## What to work on
Lines from the first one down to the one containing "You are a GUI" in the data below are the only ones needed; please return them exactly, both ends included.

(Stored items from a collection)
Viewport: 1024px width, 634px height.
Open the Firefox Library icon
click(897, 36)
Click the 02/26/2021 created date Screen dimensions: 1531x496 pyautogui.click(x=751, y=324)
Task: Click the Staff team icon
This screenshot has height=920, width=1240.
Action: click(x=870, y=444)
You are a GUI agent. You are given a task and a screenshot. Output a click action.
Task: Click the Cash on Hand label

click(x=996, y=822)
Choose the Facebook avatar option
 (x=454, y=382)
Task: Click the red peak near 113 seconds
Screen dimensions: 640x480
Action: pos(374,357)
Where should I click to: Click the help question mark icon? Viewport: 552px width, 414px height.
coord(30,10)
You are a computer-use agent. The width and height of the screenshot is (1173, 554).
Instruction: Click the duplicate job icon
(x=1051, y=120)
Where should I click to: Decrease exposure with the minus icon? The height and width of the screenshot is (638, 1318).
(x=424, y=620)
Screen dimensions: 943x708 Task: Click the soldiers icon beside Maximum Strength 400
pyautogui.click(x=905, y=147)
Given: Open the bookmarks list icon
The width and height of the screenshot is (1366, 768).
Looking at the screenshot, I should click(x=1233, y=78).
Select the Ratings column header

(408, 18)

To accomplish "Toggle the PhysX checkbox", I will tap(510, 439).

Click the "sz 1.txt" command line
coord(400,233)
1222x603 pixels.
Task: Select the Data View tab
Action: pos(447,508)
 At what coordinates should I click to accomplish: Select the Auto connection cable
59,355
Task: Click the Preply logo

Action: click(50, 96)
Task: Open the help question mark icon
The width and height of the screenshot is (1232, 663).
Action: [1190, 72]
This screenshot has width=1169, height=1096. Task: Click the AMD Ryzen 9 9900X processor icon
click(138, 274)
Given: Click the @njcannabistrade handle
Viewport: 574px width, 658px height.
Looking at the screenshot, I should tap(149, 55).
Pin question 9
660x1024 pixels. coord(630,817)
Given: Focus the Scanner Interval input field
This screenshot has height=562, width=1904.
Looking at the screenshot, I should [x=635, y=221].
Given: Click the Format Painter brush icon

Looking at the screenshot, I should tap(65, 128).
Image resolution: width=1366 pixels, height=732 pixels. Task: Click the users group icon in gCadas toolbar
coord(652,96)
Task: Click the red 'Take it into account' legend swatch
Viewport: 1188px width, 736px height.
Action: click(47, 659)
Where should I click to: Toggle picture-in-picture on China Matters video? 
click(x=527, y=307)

## Reply
Viewport: 1024px width, 634px height.
Open the Firefox Library icon
click(897, 36)
Click the 02/26/2021 created date Screen dimensions: 1531x496 pyautogui.click(x=751, y=324)
Task: Click the Staff team icon
This screenshot has height=920, width=1240.
Action: click(x=870, y=444)
You are a GUI agent. You are given a task and a screenshot. Output a click action.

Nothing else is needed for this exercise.